Haji Mohammad Rasjidi tidak lama menempati posnya sebagai menteri agama. Hanya sampai awal Oktober 1946. Meski begitu, ia tetap berperan dalam perjuangan negara yang baru dibentuk itu.
Syahdan, pada 13 Maret 1946 ,Mohammad Abdul Mounem, Konsul Jenderal Mesir di Bombay menemui pemerintah Indonesia sebagai utusan Liga Arab yang berkedudukan di Kairo. Ia utusan negara asing pertama yang datang ke Ibu kota Republik Indonesia setelah berhasil menerobos blokade diplomatik Belanda. Setelah mengadakan tukar pikiran dengan Bung Karno, Bung Hatta, dan sejumlah pembesar Republik lainnya, diputusanlah untuk mengirimkan delegasi Indonesia ke negara-negara Timur Tengah. Delegasi itu disebut Delegasi Diplomatik RI dan diketuai oleh Haji Agus Salim dengan anggota Mr. Nazril Dt. Pamuntjak, Abdul Kadir, dan Abdul Rachman Baswedan. Smentara Rasjidi ditunjuk sebagai sekretaris sekaligus bendahara.

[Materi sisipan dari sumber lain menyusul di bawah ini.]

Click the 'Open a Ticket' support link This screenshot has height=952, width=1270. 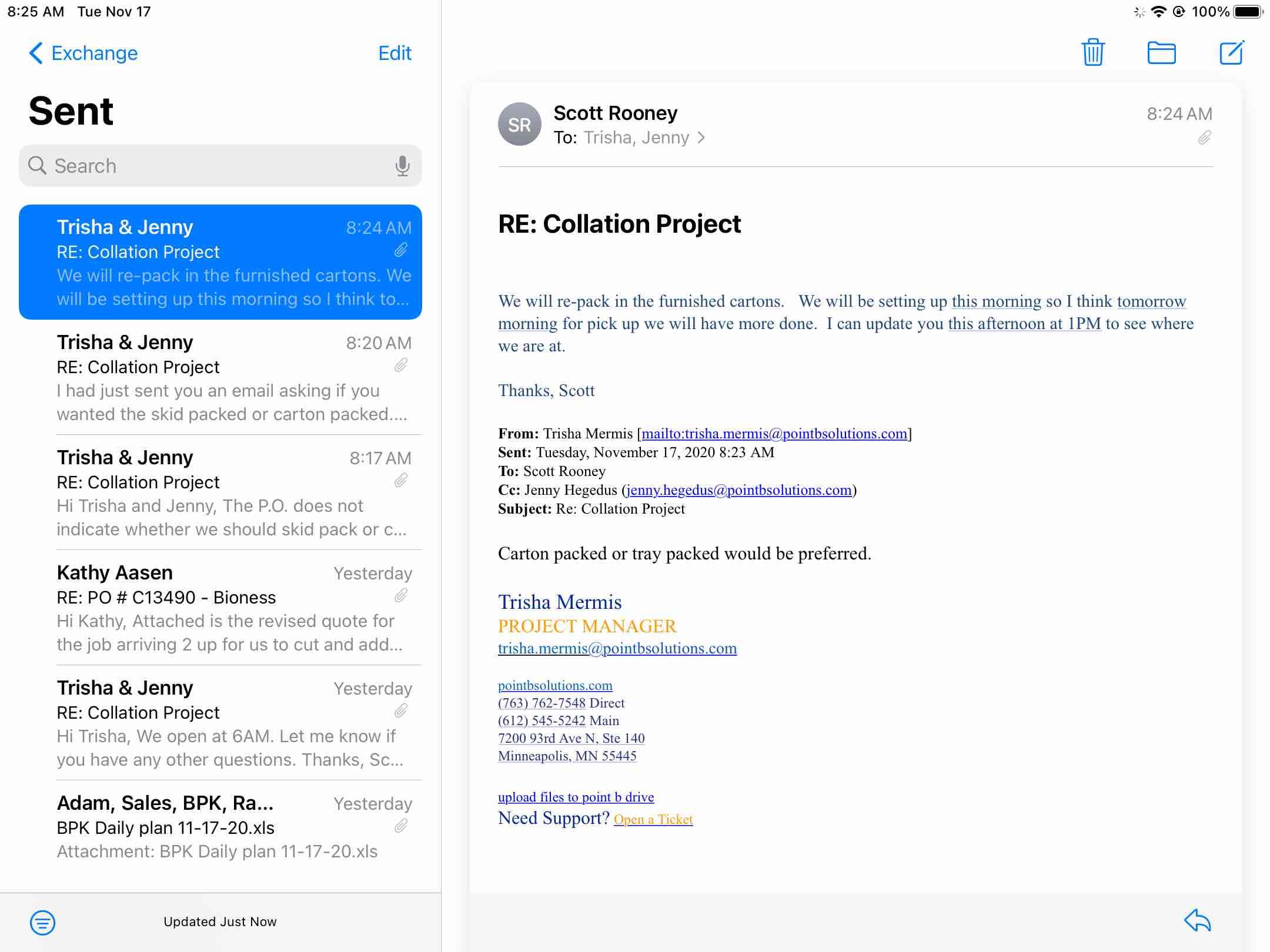[653, 819]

Tugas berat lainnya yan harus dipikul Rasjidi urusan jemaah haji Indonesia yang sudah mulai berdatangan ke Arab Saudi. Saat itu Pemerintah belum ada komunikasi dengan kerajaan Saudi. Padahal Belanda sudah akan memberangkatkan 10 ribu orang jemaah haji. Rasjidi kemudian memanfaatkan kertas kosong yang sudah ditandatangani oleh Haji Agus Salim. Ditulisnya surat kepada Raja Abdul Aziz, yang menyebutkan pengangkatan dirinya sebagai delegasi Republik Indonesia untuk mengadakan perundingan dengan Pemerintah Saudi.
Dengan bekal surat itulah, Rasjidi berangkat menuju Arab Saudi, guna melakukan diplomasi untuk memperkenalkan Republik Indonesia kepada Raja Arab sekaligus mencari pengakuannya. Rasjidi belum berpengalaman dalam diplomasi dan protokoler. Bekalnya hanya hasil bacaannya dari buku-buku ilmu diplomasi berbahasa Inggris dan Perancis.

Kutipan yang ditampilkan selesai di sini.